Si hemos muerto con Cristo, creemos que también viviremos con él (Rom 6, 8)
Muchos entonces buscaban que cayera sobre ellos por lo menos la sombra de
Pedro. Pero ahora en los EE.UU., por ejemplo, ha subido al 20% la cifra de los que
se declaran sin ninguna afiliación religiosa—según sociólogos de la Universidad de
California, Berkeley. Y los católicos no desconocemos que crece cada vez más el
número de los que dicen que se están recuperando del catolicismo. Con razón
consultó con estudiosos el obispo de Trenton, Nueva Jersey, David M. O’Connell,
C.M.
Está bien que los expertos busquen explicaciones. No se le debe perder a la Iglesia
ningún miembro. Tampoco puede ella dejar de hacer discípulos de todos los
pueblos.
Y cuanto más cumple ella con su misión de ser un instrumento de arrepentimiento,
perdón y reconciliación, tanto más rebosa de vida y alegría. Así anima a los suyos a
quedarse y a otros a adherirse al Señor. Se asemeja asimismo al que, anticipando
la necesidad de los encerrados en la oscuridad del miedo y la vergüenza, les desea
la paz y les dice efectivamente: «Sed iluminados»; «Salid». Ahuyenta a la gente,
en cambio, una Iglesia con cara fruncida de un inquisidor.
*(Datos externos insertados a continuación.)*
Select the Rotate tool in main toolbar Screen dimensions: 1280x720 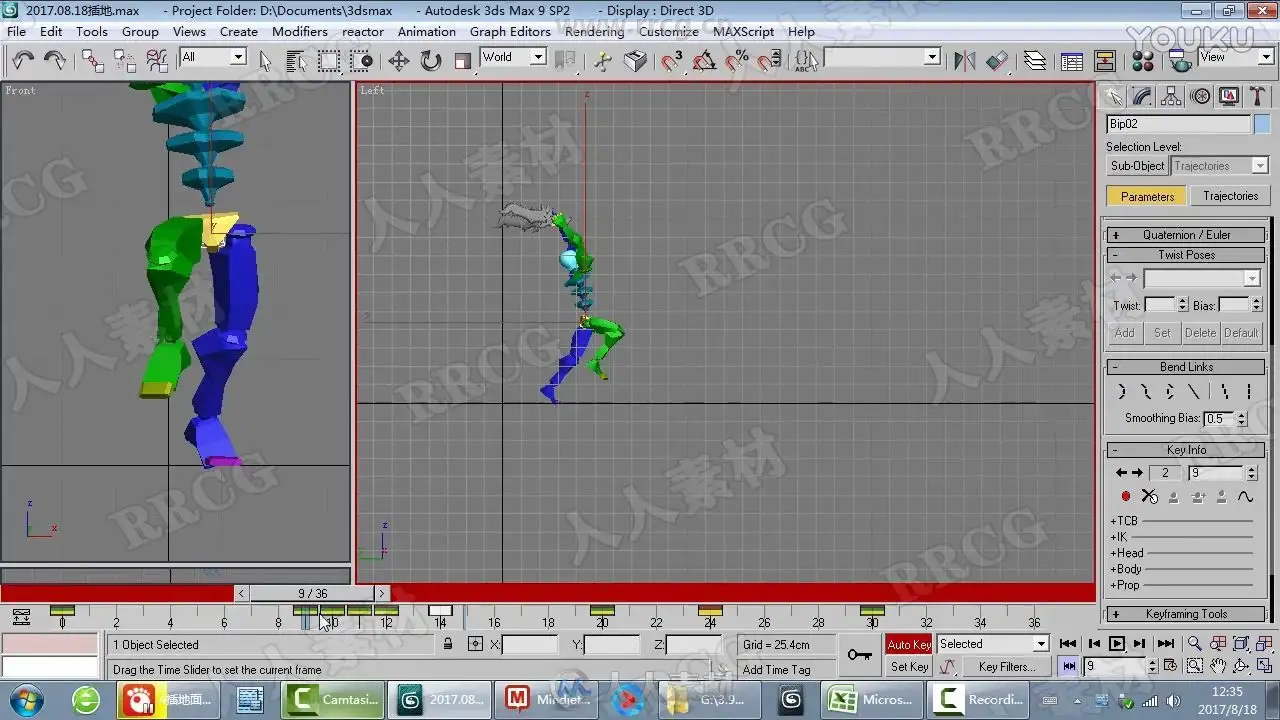click(x=431, y=61)
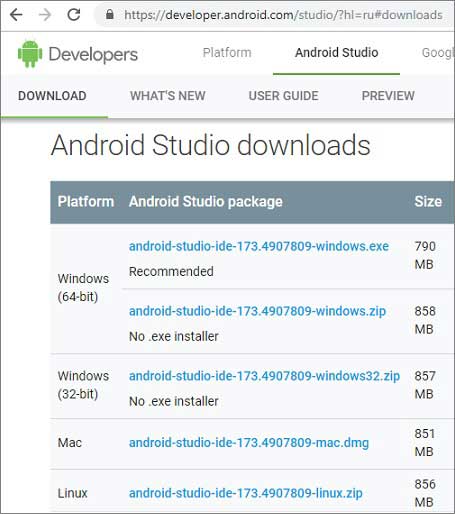Download the mac.dmg package
Image resolution: width=455 pixels, height=514 pixels.
[249, 443]
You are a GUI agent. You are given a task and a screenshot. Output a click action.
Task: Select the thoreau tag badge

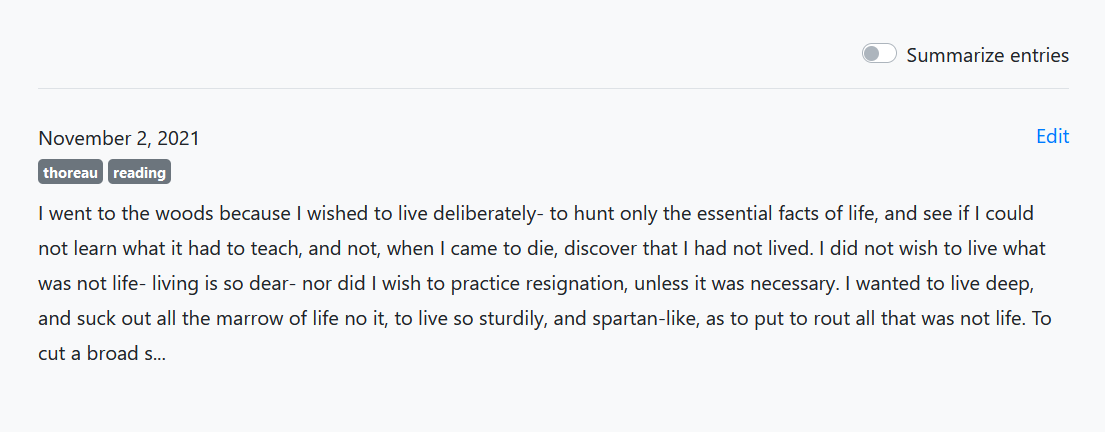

Cuanto más nos presentamos con las señales del elevado y traspasado en la cruz
que vivió y predicó la buena nueva de misericordia y justicia de modo nunca visto
ni oído, tanto más nos manifestamos como el cuerpo auténtico de Cristo.
Colaborando con él para el perdón de los pecados y la justificación de muchos,
participamos de su atracción y de su bendición de ver innumerables descendientes
(Is 53, 10). Los sufridos escarnecidos estiman mucho a la Iglesia que da
testimonio de Jesús parecido a sus hermanos en todo, menos en el pecado, y
probado exactamente como ellos.
Tal Iglesia es, pues, compasiva. Sirve de voz de las criaturas sin voz en los
vientres, las cuales saltan de alegría en la presencia de Jesús. Como él, abraza a
los niños, especialmente a aquellos que preguntan a sus madres: «Dónde hay
pan?», mientras desfallecen y aun expiran en brazos de sus madres (cf. Lam 2,
12). Recibe a los locos a imitación de su Señor que, según san Vicente de Paúl,
«quiso verse rodeado de lunáticos, endemoniados, locos, tentados y posesos», para
sanarlos (XI, 394). Acoge a forasteros discriminados y a desterrados abatidos, y
les alienta con las palabras del Resucitado: «No temáis». Como Jesús que ha
venido a llamar a los pecadores y capacitarlos para la vida nueva, está al servicio
de los delincuentes. Se acerca, cual el buen Samaritano por excelencia, a las
víctimas de las guerras, de la injusticia y la violencia, de desastres naturales y
accidentes. Frecuenta «las periferias» para iluminar situaciones donde corre mayor
riesgo la fe de los dichosos que creen sin ver, y para rezar con las cosas de la vida
diaria del pueblo, «con sus penas y alegrías, con sus angustias y sus esperanzas»,
por lo que los deja agradecidos y confiando más en ella (Papa Francisco, Santa Misa
Crismal).
Esa Iglesia que no ve ninguna miseria sin tratar de remediarla solo muestra lo que
toma de la Mesa del Señor (san Agustín, Oficio de Lectura, Liturgia de las Horas
para el Miércoles Santo). Pequeña como una semilla de mostaza, luego será tan
grande que atraerá a muchos a anidar a su sombra, como a la sombra del
Todopoderoso (Mc 4, 31-32; Sal 90, 1).